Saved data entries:

______________________________

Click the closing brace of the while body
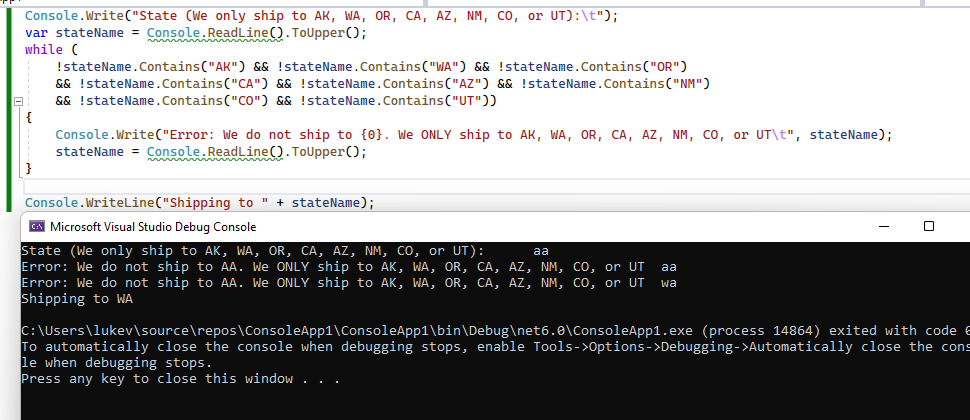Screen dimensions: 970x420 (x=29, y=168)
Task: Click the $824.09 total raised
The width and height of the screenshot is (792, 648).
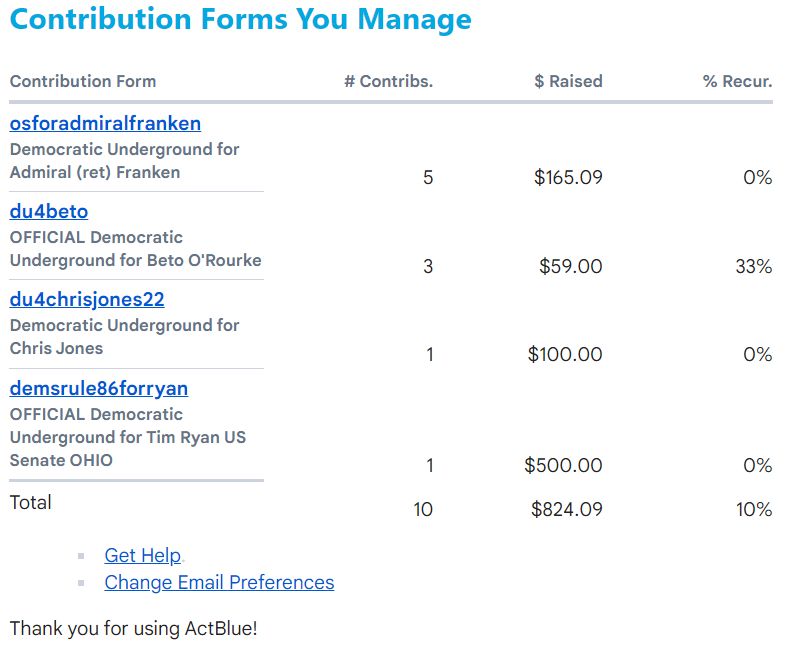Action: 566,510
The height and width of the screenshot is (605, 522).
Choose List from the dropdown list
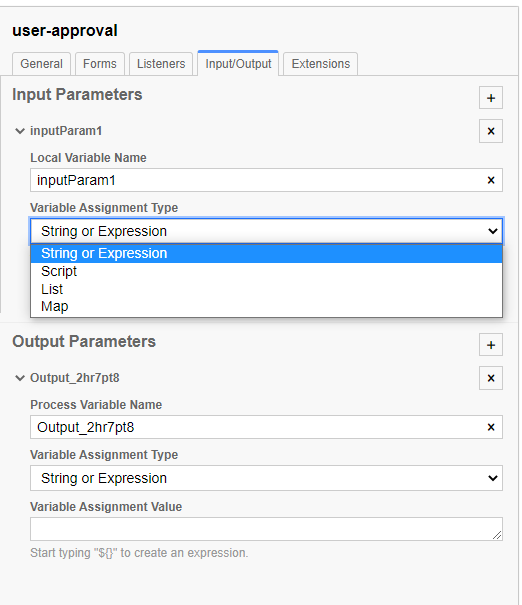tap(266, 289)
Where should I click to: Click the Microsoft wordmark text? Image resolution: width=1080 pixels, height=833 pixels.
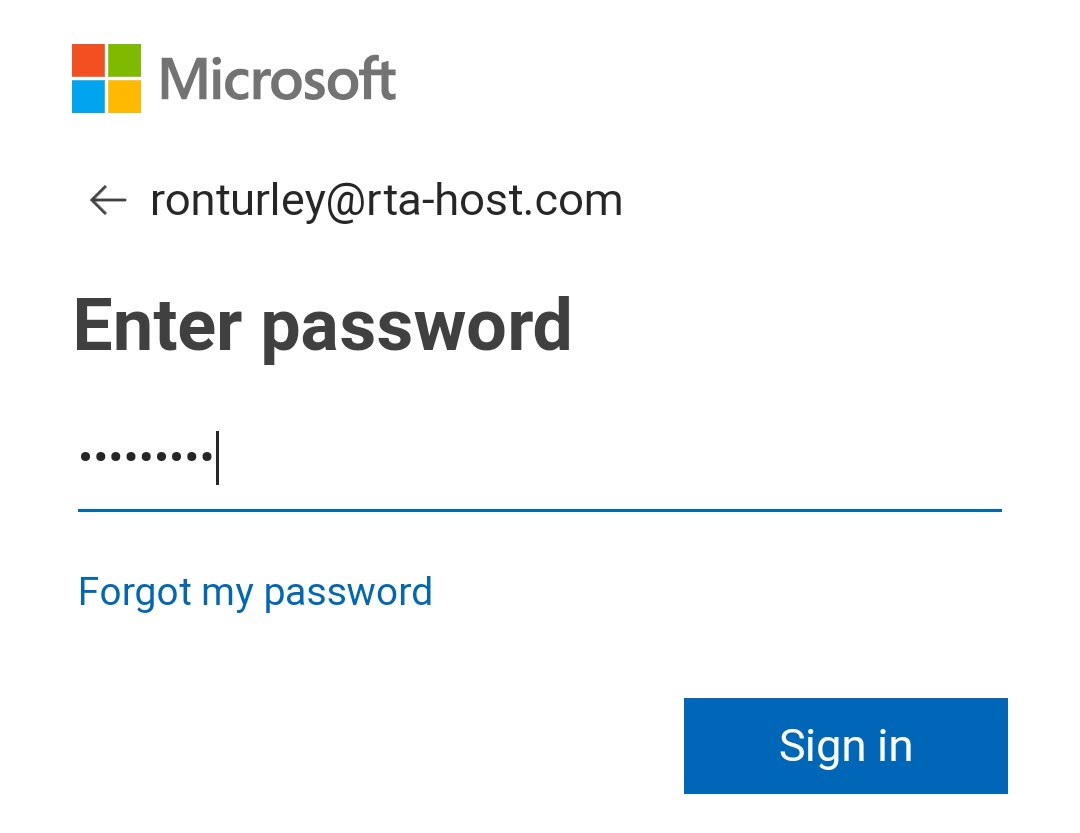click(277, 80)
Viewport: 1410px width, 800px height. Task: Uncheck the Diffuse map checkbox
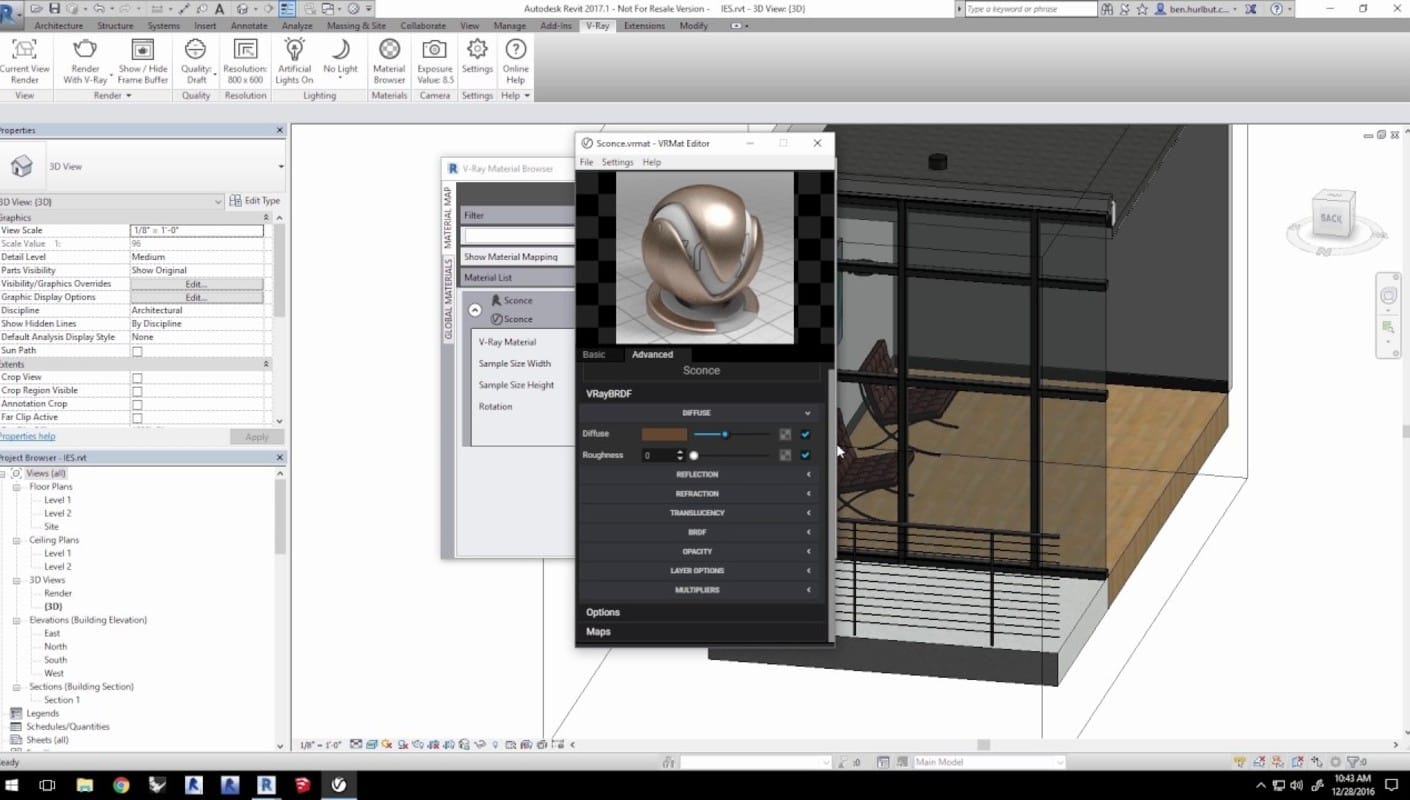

______________________________

Directions for this task:
Only the lines from the one containing "Choose List from the dropdown list" through the final line of the data should be given again, exactly and without pictures.

Result below:
Choose List from the dropdown list
tap(266, 289)
Where should I click to: Click the Microsoft wordmark text? Image resolution: width=1080 pixels, height=833 pixels.
click(277, 80)
Viewport: 1410px width, 800px height. Task: Uncheck the Diffuse map checkbox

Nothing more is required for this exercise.